Accueil > Equipes > Acides nucleiques
Le répertoire dynamique de l'ADN-B
Figure 1 : Dans l'ADN-B, les groupements phosphate sont en équilibre entre deux conformations, BI et BII, dont nous avions montré que les populations sont aisément quantifiables expérimentalement à partir des déplacements chimiques du phosphore.
A l'heure actuelle, nous travaillons sur une série d'ADN de 12 paires de base, qui dérivent d'une séquence très favorable à la formation du nucléosome et qui contiennent une large variété de dinucléotides. Sur la base des seuls observables RMN (déplacements chimiques du phosphore, distances inter-protons et Constantes de Couplage Dipolaire Résiduelles 1H-13C ), nous avons démontré en solution les couplages entre états du brin phosphodiester, paramètres hélicoïdaux et taille des sillons, ainsi que la modulation de l'amplitude des variations conformationnelles par la séquence. Nous avons également tiré parti de ces mêmes données RMN pour montrer que deux champs de force très récents, CHARMM36 et Parmbsc, ont une capacité prédictive bien supérieure à leurs prédécesseurs. Le réalisme croissant des dynamiques moléculaires nous a ainsi permis d'accéder à des propriétés des ADN qui échappent aux expériences.
Enfin, nous avons très récemment abordé par RMN l'étude des mouvements lents (de l'ordre de la milliseconde) dans l'ADN, fort peu examinés jusqu'alors, en mettant au point des expériences de dispersion de relaxation en collaboration avec l'équipe de RMN de Gif/Yvette. Nous avons ainsi observé des équilibres conformationnels de deux types, spécifiques à un segment de séquence très particulière, riche en paires de bases A:T (bases indiquées en rouge dans la Figure 2).
Figure 2
Notre but est maintenant de mieux caractériser la thermodynamique de ces équilibres, en particulier de quantifier les populations des conformations en présence. Il faudra également donner une identité structurale à ces conformations, en utilisant plusieurs types de modélisation, dynamiques moléculaires, calculs de modes normaux et calculs quantiques. Cette dernière démarche devrait nous en apprendre plus sur un possible effet de séquence sur les mouvements lents.

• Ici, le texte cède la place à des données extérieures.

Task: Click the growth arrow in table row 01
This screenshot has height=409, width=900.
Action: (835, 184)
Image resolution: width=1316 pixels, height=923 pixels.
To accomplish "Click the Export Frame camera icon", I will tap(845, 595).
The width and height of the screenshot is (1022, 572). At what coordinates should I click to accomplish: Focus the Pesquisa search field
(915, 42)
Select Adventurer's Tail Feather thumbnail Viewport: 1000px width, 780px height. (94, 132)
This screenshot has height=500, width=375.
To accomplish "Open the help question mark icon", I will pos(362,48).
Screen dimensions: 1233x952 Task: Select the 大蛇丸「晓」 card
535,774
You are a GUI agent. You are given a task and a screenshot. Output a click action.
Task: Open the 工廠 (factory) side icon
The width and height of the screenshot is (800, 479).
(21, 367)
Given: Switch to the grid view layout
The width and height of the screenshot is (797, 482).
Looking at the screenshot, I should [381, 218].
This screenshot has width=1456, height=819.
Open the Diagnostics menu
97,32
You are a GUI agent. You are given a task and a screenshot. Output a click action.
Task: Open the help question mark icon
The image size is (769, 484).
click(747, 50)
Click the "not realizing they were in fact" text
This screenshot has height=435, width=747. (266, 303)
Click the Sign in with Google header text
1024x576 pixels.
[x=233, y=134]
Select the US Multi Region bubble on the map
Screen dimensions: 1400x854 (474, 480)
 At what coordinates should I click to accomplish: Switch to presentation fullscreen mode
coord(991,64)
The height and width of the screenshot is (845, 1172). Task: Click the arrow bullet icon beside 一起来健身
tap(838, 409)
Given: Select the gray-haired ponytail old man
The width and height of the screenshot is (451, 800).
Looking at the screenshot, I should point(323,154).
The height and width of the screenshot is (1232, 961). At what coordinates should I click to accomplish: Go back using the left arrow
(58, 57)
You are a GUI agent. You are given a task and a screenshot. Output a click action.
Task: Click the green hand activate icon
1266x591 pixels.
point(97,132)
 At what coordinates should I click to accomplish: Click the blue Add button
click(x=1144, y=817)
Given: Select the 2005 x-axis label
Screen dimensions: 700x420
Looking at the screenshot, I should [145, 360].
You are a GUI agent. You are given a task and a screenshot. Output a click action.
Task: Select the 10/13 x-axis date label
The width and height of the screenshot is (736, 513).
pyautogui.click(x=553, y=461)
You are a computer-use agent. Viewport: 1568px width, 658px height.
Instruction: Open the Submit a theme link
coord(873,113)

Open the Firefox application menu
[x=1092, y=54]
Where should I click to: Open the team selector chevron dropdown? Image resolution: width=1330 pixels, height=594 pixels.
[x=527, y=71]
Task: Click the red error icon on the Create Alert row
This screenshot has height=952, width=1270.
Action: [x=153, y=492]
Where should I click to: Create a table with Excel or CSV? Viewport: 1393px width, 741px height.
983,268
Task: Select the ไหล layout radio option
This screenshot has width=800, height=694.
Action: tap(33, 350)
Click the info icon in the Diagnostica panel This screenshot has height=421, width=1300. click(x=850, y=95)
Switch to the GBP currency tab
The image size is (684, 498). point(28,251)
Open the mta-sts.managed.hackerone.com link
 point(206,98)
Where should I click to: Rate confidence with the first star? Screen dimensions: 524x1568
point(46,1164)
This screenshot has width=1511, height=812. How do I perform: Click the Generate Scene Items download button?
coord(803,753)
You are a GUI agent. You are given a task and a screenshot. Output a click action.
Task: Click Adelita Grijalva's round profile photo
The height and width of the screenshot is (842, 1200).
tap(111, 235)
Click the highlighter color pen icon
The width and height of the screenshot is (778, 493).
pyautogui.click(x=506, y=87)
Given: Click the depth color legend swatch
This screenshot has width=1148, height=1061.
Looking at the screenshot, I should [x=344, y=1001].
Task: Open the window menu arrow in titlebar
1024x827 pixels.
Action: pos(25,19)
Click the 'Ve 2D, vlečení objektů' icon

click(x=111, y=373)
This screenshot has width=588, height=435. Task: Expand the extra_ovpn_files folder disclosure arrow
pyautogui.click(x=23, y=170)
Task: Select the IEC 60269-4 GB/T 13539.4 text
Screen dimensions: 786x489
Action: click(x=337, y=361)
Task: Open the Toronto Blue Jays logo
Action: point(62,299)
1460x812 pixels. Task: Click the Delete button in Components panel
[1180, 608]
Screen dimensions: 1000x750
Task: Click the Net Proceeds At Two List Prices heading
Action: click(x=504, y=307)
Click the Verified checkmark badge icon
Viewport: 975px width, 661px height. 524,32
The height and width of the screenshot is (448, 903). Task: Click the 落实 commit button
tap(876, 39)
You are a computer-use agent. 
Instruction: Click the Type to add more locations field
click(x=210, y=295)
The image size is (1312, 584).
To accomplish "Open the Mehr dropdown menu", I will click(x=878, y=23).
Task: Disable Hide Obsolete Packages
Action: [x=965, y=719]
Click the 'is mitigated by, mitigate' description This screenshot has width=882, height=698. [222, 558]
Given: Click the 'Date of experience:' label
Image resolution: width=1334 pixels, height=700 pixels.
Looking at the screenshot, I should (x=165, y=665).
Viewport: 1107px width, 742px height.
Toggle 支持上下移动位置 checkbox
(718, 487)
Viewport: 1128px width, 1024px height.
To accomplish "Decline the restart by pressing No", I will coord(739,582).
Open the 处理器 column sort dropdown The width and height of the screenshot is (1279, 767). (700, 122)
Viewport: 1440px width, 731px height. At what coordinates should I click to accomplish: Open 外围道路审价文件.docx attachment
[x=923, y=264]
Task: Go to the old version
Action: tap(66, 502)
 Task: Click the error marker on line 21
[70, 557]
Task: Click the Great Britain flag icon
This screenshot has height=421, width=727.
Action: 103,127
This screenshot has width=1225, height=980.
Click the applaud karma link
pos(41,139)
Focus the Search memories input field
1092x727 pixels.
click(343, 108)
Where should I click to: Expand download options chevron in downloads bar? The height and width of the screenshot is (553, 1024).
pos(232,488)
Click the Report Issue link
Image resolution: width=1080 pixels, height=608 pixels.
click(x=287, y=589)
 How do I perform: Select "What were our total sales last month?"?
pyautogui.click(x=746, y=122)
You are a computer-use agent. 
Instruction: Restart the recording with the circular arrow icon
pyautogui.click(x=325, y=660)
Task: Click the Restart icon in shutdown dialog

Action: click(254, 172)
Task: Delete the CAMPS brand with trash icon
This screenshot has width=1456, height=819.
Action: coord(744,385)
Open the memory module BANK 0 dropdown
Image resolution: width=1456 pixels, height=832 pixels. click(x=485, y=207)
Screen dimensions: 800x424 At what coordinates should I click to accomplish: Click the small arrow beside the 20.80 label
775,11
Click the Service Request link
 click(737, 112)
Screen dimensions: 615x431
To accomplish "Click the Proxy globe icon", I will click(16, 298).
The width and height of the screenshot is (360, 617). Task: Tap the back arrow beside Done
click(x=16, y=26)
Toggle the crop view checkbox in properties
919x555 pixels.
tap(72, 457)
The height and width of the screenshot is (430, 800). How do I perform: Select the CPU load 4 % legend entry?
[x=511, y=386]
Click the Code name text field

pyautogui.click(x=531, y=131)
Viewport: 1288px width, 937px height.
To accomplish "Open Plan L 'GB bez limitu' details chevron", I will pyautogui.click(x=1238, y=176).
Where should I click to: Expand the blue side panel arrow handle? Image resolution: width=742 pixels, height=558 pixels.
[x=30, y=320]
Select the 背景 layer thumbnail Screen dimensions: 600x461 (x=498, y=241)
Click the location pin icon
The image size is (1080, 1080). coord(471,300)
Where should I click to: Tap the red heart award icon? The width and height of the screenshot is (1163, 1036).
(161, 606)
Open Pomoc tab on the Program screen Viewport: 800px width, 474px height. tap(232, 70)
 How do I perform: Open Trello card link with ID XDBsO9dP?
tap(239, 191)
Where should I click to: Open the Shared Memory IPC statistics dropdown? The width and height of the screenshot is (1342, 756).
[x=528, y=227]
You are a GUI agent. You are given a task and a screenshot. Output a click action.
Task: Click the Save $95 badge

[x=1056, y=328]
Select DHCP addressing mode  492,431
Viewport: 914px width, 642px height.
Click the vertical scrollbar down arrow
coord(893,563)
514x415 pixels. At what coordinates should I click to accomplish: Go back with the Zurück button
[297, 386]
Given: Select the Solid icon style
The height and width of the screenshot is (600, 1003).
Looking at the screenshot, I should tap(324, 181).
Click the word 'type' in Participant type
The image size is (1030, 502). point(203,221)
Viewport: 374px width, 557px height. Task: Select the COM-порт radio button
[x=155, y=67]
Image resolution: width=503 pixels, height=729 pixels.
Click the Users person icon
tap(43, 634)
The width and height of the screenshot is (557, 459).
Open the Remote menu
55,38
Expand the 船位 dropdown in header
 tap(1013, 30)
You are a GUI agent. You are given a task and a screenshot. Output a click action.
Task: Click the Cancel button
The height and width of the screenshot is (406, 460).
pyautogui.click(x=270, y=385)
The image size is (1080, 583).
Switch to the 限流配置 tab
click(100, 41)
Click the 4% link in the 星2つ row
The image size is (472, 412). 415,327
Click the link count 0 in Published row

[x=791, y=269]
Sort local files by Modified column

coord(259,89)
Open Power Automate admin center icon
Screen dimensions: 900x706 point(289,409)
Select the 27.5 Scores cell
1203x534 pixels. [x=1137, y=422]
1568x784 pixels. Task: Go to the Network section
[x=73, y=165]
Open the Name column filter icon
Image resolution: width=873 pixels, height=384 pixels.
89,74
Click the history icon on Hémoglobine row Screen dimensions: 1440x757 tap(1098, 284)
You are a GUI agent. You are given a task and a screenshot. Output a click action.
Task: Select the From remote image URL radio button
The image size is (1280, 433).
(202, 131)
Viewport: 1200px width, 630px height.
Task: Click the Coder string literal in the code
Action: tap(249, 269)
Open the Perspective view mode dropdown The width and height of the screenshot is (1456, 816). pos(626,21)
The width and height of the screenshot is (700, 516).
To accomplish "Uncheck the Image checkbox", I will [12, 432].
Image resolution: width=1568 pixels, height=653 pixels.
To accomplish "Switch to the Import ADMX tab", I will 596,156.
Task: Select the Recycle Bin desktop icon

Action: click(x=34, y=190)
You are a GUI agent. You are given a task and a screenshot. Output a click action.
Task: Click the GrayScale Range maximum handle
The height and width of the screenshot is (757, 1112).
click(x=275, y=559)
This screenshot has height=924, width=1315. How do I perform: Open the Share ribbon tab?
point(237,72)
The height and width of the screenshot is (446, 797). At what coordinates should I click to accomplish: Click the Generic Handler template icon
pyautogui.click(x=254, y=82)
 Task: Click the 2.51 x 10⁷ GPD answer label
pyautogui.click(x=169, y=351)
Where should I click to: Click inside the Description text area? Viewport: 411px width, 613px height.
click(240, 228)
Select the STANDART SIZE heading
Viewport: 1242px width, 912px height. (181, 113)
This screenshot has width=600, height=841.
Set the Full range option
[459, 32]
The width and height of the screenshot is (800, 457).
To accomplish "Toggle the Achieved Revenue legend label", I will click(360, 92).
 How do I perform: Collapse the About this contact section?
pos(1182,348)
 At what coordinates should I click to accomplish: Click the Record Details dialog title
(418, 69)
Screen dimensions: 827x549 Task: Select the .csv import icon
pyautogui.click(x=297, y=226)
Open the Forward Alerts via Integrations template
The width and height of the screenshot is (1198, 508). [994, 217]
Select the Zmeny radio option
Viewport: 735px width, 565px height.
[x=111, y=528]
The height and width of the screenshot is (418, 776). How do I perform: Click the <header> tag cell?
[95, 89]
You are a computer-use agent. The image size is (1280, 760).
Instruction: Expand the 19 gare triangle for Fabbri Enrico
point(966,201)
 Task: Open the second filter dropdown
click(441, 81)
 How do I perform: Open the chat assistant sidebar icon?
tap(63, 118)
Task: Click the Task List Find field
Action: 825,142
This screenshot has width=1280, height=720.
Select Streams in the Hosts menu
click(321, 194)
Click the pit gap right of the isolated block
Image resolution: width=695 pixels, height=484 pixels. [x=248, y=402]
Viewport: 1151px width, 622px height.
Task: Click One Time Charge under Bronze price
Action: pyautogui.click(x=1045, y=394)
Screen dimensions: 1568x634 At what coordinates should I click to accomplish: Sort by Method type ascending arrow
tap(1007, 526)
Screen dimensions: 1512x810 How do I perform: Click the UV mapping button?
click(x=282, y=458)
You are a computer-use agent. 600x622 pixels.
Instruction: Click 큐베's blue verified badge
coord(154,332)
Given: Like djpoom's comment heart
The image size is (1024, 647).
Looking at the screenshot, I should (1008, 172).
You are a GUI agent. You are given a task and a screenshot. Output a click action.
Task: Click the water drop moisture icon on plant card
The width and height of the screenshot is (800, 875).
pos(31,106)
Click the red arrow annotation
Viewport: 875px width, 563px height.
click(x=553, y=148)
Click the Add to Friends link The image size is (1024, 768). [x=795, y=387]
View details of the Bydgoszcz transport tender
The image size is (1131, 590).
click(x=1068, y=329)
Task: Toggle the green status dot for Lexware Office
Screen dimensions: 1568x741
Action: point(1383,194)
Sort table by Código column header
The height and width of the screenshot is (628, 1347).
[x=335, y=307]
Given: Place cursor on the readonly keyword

L'effet de la séquence de l'ADN sur la formation et la stabilité du nucléosome
Le nucléosome représenté sur cette Figure 3 est l'unité élémentaire de la compaction de l'ADN dans les cellules eucaryotes. Cette particule est formée par un ADN de 145-147 paires de bases enroulées autour d'un cœur de 8 histones.
Les nucléosomes contrôlent l'accessibilité du double brin d'ADN et sont donc directement impliqués dans de très nombreux processus nucléaires. Le positionnement du nucléosome le long des génomes, hétérogène et modulable, dépend de nombreux facteurs et n'est pas encore bien compris. Notre ambition est de fournir un cadre structural et rationnel pour comprendre comment la séquence de l'ADN, qui détermine ses propriétés intrinsèques, contribue à la formation et la stabilité des nucléosomes.
Les travaux présentés dans le paragraphe précédent, dédiés à l'ADN libre, nous ont conduits à faire l'hypothèse qu'une périodicité adéquate en termes de mouvements des phosphates et de largeur du petit sillon était cruciale pour favoriser la formation du nucléosome. Pour valider cette proposition et pour aborder la stabilité du complexe, nous étudions une série de nucléosomes constitués avec différentes séquences d'ADN, connues pour stabiliser ou déstabiliser ces complexes nucléoprotéiques. Nous utilisons ici des approches de modélisation pour sonder mouvements locaux (dynamique moléculaire) et collectifs (calculs des modes normaux) du nucléosome à différentes échelles de temps. Une approche originale basée sur les partitions de Delaunay-Laguerre permet de décrire la topologie (compacité, interfaces...) des nucléosomes en termes de cellules et de graphes.
Nous évaluons ainsi l'état de tension de l'ADN nucléosomal, lié à la stabilité de l'interface ADN- histones ; nous sondons avec attention les interactions entre l'ADN et les parties N-terminales des histones, peu structurées, qui sont les cibles de modifications épigénétiques déstabilisant le nucléosome pour une raison encore inconnue ; enfin, nous observons les mouvements de l'ADN qui tendent à fragiliser l'interface.
Cette thématique est réalisée en collaboration avec Christophe Oguey (Université de Cergy-Pontoise), David Perahia (LBPA) et l'équipe de Claude Nogues (LBPA).